It's inscribed on the seal of the oldest university in Texas, and its simple purpose--For Church. For Texas.--is rarely more evident than in students like Gianoutsos, now Gianoutsos-Jordan following marriage to her Baylor sweetheart. And while for society in the mid-1800s the borders binding the Lone Star State may just as well have been the ends of the earth, Baylor's mission is alive in 2010 in its best and brightest--in the kinds of scholars, leaders and servants who know no borders in their societal involvement.
Gianoutsos-Jordan in 2006 became Baylor's second-ever and first undergraduate recipient of the Marshall Scholarship, a prestigious award given annually to outstanding American students who wish to study in the United Kingdom. Through her extensive involvement in Baylor student government, Alpha Chi Honor Society, Kappa Kappa Nu (the Medieval honor society she founded and led as president), Habitat for Humanity and a host of classroom accolades, Gianoutsos-Jordan was perfectly aligned not only to fulfill her personal goals through the Marshall but to be a world-class representative of the university, community and state from which she hailed.
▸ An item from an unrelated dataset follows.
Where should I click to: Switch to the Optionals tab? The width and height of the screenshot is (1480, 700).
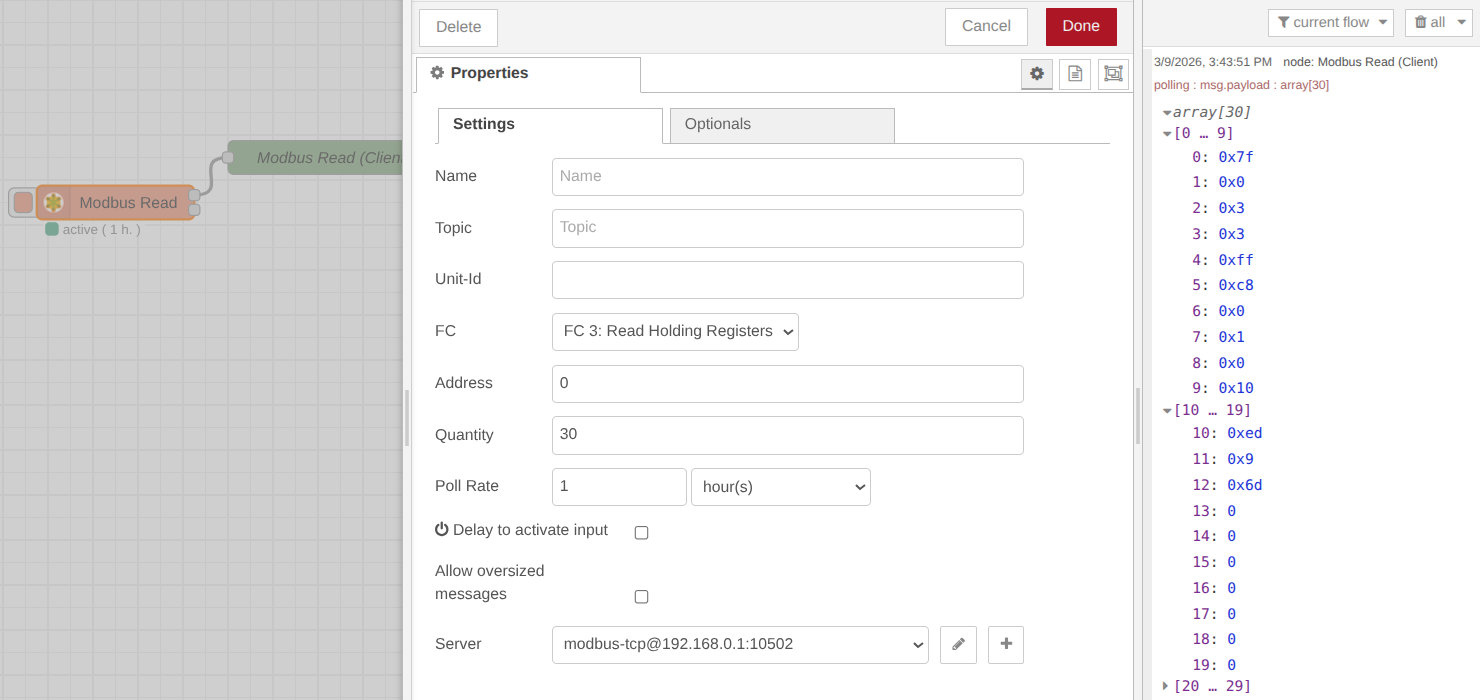781,125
"Applying for a scholarship like the Marshall was as much an exercise in soul-searching as it was in presenting oneself," she says, describing her scholarship essay that underwent no fewer than 12 drafts. "When I was overseas I had the opportunity to befriend a number of inspiring individuals who expanded my horizons and encouraged me likewise to passionately pursue a cause or goal."
Gianoutsos-Jordan, one of just 43 exceptional young leaders chosen from 968 nationwide Marshall candidates that year, went on to earn two degrees in the U.K., one each from Queen's University and Cambridge University and both with the highest achievable mark for undergraduate distinction. The dual degrees complement her summa cum laude Baylor degree, where she double-majored in political science and great texts. She is now a pursuing a doctorate in history at Johns Hopkins University, where her research is focused on the debate over the definition of liberty. Among the desired outcomes of her theses are to promote purposeful, deliberate civic participation in the political process, volunteer activities and church work. She hopes one day to teach the liberal arts, a pursuit, she says, that "allows us to consider and be moved by justice, art, beauty, truth, goodness--those things that make us human."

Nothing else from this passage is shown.